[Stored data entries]
◇ ◇ ◇
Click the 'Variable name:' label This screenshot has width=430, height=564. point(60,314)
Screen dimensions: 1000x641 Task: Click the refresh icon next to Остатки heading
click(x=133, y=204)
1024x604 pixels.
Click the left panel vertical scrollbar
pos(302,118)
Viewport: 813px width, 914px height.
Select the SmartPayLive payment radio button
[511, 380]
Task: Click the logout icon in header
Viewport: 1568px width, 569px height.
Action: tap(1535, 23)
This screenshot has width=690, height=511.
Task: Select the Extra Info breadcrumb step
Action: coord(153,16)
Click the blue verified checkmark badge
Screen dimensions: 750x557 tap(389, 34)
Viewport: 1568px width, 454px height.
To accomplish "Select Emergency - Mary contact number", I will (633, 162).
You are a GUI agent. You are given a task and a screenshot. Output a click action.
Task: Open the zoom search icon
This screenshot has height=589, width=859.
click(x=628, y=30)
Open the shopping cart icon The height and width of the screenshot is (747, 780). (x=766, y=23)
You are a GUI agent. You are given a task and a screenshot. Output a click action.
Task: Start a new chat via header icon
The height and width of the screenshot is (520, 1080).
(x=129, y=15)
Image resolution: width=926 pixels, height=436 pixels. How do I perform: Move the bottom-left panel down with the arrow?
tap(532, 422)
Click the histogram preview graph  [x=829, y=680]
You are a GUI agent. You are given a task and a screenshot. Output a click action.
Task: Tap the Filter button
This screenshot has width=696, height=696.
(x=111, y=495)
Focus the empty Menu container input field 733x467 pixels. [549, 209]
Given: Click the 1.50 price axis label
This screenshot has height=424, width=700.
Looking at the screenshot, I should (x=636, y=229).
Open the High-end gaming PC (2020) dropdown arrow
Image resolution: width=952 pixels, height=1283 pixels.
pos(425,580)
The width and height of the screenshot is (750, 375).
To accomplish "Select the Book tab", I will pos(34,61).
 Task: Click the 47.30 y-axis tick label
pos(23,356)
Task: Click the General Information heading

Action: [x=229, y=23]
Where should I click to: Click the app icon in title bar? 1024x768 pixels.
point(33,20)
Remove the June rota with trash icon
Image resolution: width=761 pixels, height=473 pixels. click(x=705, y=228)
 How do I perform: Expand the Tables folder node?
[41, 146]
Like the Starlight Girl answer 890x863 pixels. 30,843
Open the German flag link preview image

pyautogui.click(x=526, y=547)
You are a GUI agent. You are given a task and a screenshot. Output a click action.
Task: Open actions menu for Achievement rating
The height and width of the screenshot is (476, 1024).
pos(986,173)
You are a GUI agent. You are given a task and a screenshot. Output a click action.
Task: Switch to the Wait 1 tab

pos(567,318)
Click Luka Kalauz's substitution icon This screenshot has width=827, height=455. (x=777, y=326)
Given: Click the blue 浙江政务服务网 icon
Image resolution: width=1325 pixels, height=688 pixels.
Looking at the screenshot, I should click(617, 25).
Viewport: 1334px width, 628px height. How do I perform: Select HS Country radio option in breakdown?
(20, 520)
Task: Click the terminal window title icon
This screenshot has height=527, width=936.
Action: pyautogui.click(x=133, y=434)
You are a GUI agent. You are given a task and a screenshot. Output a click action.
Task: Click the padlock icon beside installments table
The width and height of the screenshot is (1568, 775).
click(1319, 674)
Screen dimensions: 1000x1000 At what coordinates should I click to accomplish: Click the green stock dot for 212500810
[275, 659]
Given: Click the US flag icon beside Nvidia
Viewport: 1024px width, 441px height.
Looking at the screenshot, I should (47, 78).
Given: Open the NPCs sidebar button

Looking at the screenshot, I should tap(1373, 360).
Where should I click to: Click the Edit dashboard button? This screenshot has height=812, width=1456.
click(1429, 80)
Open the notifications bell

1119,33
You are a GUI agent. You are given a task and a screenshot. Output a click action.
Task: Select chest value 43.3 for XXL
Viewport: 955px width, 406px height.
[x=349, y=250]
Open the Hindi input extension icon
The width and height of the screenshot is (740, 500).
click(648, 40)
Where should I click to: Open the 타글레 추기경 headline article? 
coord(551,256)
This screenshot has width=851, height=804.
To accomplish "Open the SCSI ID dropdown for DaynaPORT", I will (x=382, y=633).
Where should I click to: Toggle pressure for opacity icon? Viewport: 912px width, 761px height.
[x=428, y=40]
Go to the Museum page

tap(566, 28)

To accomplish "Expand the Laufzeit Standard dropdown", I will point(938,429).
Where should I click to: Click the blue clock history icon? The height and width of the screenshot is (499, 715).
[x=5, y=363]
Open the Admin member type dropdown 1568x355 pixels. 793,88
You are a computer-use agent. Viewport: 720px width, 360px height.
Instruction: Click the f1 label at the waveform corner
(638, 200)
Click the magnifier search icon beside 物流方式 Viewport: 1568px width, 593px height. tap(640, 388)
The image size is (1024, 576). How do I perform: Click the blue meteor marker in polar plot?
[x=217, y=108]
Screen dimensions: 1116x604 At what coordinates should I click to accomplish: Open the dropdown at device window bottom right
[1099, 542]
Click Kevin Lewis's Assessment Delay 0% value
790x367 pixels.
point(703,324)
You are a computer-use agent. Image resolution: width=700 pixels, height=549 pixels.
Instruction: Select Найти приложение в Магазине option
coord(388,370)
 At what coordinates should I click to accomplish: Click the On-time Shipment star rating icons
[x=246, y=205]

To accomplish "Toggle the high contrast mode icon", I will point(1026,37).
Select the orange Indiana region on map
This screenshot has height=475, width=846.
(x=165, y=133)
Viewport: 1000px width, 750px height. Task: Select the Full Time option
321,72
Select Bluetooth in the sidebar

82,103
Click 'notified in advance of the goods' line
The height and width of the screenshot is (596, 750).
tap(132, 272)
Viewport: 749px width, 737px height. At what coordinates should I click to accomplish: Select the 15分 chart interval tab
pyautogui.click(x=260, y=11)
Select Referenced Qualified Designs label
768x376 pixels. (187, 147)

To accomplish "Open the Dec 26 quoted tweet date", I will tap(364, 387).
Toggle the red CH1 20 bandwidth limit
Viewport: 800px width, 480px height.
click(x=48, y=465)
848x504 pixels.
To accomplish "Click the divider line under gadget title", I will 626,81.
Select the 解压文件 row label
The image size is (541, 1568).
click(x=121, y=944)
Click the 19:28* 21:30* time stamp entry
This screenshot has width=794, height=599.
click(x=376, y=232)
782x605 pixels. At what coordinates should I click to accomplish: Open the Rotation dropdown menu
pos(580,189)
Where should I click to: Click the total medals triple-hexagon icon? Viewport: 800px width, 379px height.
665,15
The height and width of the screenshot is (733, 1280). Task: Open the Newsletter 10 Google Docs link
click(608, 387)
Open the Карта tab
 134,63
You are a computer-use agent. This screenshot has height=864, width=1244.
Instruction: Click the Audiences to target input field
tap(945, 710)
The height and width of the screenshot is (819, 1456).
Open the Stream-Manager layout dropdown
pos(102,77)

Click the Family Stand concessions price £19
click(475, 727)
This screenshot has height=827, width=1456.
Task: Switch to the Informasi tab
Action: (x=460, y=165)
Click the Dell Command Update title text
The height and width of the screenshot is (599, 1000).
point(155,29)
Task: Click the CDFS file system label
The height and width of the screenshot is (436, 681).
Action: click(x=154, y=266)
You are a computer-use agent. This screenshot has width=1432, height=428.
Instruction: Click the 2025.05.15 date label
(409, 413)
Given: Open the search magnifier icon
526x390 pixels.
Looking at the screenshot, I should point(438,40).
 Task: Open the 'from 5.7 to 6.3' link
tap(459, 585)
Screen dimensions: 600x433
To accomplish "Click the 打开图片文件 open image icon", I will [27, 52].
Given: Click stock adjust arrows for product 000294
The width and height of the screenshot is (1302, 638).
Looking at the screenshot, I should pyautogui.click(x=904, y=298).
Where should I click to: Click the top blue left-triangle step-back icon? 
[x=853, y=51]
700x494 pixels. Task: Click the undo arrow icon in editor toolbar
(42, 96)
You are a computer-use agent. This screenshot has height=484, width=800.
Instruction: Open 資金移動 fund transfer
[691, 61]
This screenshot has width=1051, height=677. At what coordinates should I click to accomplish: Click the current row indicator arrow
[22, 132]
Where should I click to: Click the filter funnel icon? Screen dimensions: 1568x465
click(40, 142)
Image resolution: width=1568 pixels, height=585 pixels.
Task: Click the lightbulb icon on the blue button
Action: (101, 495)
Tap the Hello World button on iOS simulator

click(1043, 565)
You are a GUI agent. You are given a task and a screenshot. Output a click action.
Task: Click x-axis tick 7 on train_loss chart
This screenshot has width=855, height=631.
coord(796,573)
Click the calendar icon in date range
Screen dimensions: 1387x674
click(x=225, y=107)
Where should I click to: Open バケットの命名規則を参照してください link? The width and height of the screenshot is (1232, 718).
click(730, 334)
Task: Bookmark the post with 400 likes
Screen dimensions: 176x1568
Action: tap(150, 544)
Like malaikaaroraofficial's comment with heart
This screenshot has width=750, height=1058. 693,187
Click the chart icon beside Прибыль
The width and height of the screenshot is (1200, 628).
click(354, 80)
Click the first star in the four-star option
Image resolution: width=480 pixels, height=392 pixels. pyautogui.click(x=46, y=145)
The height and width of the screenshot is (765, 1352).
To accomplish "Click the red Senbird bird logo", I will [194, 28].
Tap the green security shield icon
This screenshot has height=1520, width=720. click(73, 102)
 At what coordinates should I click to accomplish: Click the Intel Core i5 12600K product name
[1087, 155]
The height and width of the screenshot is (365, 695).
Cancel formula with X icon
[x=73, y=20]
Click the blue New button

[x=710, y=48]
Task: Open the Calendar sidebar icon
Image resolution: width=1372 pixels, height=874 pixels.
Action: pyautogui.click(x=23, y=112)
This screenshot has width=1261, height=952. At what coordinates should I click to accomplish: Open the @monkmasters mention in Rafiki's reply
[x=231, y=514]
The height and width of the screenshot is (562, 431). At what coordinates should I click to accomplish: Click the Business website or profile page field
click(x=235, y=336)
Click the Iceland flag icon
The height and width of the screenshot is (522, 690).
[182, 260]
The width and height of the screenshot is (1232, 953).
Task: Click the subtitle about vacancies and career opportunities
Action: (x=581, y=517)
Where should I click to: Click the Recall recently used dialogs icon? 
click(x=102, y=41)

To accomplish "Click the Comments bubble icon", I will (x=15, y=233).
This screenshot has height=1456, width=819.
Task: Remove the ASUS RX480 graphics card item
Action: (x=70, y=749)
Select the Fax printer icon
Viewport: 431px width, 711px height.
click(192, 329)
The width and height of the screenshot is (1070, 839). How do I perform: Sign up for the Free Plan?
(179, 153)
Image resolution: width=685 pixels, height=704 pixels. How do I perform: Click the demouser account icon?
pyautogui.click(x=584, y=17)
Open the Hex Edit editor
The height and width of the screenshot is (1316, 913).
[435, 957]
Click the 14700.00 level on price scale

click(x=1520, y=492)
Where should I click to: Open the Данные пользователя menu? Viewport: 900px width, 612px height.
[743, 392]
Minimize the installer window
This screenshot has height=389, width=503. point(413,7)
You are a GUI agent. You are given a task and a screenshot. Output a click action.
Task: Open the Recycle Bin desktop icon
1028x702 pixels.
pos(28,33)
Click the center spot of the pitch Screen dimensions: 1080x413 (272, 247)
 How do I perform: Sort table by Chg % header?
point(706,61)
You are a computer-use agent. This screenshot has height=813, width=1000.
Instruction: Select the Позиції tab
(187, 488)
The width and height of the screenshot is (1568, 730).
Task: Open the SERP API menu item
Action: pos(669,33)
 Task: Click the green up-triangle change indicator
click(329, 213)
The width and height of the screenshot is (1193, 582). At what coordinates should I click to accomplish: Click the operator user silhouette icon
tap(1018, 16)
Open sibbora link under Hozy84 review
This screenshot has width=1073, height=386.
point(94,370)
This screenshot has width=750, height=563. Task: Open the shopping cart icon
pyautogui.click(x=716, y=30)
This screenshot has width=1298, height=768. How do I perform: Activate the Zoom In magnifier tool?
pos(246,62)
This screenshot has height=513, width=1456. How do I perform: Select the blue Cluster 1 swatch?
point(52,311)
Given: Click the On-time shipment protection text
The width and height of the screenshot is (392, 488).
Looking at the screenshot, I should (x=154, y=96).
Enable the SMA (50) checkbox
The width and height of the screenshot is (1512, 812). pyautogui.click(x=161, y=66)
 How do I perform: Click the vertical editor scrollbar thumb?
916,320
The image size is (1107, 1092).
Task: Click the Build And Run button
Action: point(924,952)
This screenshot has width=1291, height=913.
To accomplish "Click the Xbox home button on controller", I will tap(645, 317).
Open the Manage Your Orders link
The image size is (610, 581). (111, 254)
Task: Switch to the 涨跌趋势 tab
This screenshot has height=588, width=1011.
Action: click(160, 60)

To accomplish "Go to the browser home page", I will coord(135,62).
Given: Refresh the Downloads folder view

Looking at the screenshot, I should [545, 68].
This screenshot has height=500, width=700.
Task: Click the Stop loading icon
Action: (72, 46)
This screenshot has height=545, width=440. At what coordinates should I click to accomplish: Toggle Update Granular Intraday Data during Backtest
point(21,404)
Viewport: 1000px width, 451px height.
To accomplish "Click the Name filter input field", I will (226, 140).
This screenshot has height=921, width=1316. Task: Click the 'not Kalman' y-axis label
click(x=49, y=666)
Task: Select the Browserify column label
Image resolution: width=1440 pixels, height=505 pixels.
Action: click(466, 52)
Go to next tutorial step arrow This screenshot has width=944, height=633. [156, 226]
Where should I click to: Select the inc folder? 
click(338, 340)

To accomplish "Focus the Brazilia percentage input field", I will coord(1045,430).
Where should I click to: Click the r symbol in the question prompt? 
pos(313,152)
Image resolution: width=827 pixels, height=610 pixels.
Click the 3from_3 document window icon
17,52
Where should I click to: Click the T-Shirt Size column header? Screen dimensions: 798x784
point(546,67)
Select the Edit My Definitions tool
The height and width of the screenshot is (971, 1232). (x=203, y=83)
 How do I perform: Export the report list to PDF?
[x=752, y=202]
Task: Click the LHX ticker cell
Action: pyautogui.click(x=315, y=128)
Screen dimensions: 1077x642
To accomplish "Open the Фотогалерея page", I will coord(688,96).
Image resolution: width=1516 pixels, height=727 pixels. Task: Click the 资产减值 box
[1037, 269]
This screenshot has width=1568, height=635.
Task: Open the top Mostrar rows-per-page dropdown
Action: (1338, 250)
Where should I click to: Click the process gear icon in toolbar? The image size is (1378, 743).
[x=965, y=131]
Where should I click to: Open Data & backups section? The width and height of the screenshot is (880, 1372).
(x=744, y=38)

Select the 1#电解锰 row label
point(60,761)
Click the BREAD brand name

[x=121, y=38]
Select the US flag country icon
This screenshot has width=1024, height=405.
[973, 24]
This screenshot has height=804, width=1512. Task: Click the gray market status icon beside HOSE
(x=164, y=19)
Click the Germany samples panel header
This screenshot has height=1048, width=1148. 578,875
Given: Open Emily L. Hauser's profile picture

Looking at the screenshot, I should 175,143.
◇ ◇ ◇
Looking at the records above, please output exactly the lines that run from the one holding "Where should I click to: Click the T-Shirt" to the final line, and only those.

Where should I click to: Click the T-Shirt Size column header? Screen dimensions: 798x784
point(546,67)
Select the Edit My Definitions tool
The height and width of the screenshot is (971, 1232). (x=203, y=83)
 How do I perform: Export the report list to PDF?
[x=752, y=202]
Task: Click the LHX ticker cell
Action: pyautogui.click(x=315, y=128)
Screen dimensions: 1077x642
To accomplish "Open the Фотогалерея page", I will coord(688,96).
Image resolution: width=1516 pixels, height=727 pixels. Task: Click the 资产减值 box
[1037, 269]
This screenshot has width=1568, height=635.
Task: Open the top Mostrar rows-per-page dropdown
Action: (1338, 250)
Where should I click to: Click the process gear icon in toolbar? The image size is (1378, 743).
[x=965, y=131]
Where should I click to: Open Data & backups section? The width and height of the screenshot is (880, 1372).
(x=744, y=38)

Select the 1#电解锰 row label
point(60,761)
Click the BREAD brand name

[x=121, y=38]
Select the US flag country icon
This screenshot has width=1024, height=405.
[973, 24]
This screenshot has height=804, width=1512. Task: Click the gray market status icon beside HOSE
(x=164, y=19)
Click the Germany samples panel header
This screenshot has height=1048, width=1148. 578,875
Given: Open Emily L. Hauser's profile picture

Looking at the screenshot, I should 175,143.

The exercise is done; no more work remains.